4.3 KiB
4.3 KiB
GRN Inference Algorithms
Arboreto provides two algorithms for gene regulatory network (GRN) inference, both based on the multiple regression approach.
Algorithm Overview
Both algorithms follow the same inference strategy:
- For each target gene in the dataset, train a regression model
- Identify the most important features (potential regulators) from the model
- Emit these features as candidate regulators with importance scores
The key difference is computational efficiency and the underlying regression method.
GRNBoost2 (Recommended)
Purpose: Fast GRN inference for large-scale datasets using gradient boosting.
When to Use
- Large datasets: Tens of thousands of observations (e.g., single-cell RNA-seq)

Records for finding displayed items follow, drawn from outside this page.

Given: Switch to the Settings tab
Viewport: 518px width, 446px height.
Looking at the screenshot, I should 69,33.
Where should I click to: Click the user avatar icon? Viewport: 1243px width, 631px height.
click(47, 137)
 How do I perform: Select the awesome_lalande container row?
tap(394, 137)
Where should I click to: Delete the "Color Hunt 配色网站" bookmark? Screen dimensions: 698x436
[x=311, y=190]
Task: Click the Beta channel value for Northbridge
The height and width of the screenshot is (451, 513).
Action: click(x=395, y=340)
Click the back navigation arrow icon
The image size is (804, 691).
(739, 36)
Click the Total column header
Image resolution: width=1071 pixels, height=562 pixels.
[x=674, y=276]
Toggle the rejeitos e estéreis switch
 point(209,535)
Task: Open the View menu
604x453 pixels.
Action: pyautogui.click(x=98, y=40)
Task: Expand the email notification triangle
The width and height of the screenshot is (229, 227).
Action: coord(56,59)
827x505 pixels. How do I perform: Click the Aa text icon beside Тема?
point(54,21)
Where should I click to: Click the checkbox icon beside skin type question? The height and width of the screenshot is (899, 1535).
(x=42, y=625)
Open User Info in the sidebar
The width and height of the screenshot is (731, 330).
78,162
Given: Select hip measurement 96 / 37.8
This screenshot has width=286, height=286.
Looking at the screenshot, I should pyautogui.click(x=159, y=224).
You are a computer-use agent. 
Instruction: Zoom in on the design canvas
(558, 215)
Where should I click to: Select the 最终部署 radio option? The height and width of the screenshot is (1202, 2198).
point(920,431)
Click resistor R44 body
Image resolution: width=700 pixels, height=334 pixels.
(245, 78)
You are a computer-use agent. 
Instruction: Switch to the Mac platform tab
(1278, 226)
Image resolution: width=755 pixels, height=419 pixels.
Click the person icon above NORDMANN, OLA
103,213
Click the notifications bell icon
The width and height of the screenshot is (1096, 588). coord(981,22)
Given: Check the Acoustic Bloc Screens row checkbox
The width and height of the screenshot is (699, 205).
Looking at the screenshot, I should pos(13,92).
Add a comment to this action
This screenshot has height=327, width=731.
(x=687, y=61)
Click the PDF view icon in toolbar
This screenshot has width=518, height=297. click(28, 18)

- Time-constrained analysis: Need faster results than GENIE3
- Default choice: GRNBoost2 is the flagship algorithm and recommended for most use cases
Technical Details
- Method: Stochastic gradient boosting with early-stopping regularization
- Performance: Significantly faster than GENIE3 on large datasets
- Output: Same format as GENIE3 (TF-target-importance triplets)
Usage
from arboreto.algo import grnboost2
network = grnboost2(
expression_data=expression_matrix,
tf_names=tf_names,
seed=42 # For reproducibility
)
Parameters
grnboost2(
expression_data, # Required: pandas DataFrame or numpy array
gene_names=None, # Required for numpy arrays
tf_names='all', # List of TF names or 'all'
verbose=False, # Print progress messages
client_or_address='local', # Dask client or scheduler address
seed=None # Random seed for reproducibility
)
GENIE3
Purpose: Classic Random Forest-based GRN inference, serving as the conceptual blueprint.
When to Use
- Smaller datasets: When dataset size allows for longer computation
- Comparison studies: When comparing with published GENIE3 results
- Validation: To validate GRNBoost2 results
Technical Details
- Method: Random Forest or ExtraTrees regression
- Foundation: Original multiple regression GRN inference strategy
- Trade-off: More computationally expensive but well-established
Usage
from arboreto.algo import genie3
network = genie3(
expression_data=expression_matrix,
tf_names=tf_names,
seed=42
)
Parameters
genie3(
expression_data, # Required: pandas DataFrame or numpy array
gene_names=None, # Required for numpy arrays
tf_names='all', # List of TF names or 'all'
verbose=False, # Print progress messages
client_or_address='local', # Dask client or scheduler address
seed=None # Random seed for reproducibility
)
Algorithm Comparison
| Feature | GRNBoost2 | GENIE3 |
|---|---|---|
| Speed | Fast (optimized for large data) | Slower |
| Method | Gradient boosting | Random Forest |
| Best for | Large-scale data (10k+ observations) | Small-medium datasets |
| Output format | Same | Same |
| Inference strategy | Multiple regression | Multiple regression |
| Recommended | Yes (default choice) | For comparison/validation |
Advanced: Custom Regressor Parameters
For advanced users, pass custom scikit-learn regressor parameters:
from sklearn.ensemble import GradientBoostingRegressor, RandomForestRegressor
# Custom GRNBoost2 parameters
custom_grnboost2 = grnboost2(
expression_data=expression_matrix,
regressor_type='GBM',
regressor_kwargs={
'n_estimators': 100,
'max_depth': 5,
'learning_rate': 0.1
}
)
# Custom GENIE3 parameters
custom_genie3 = genie3(
expression_data=expression_matrix,
regressor_type='RF',
regressor_kwargs={
'n_estimators': 1000,
'max_features': 'sqrt'
}
)
Choosing the Right Algorithm
Decision guide:
- Start with GRNBoost2 - It's faster and handles large datasets better
- Use GENIE3 if:
- Comparing with existing GENIE3 publications
- Dataset is small-medium sized
- Validating GRNBoost2 results
Both algorithms produce comparable regulatory networks with the same output format, making them interchangeable for most analyses.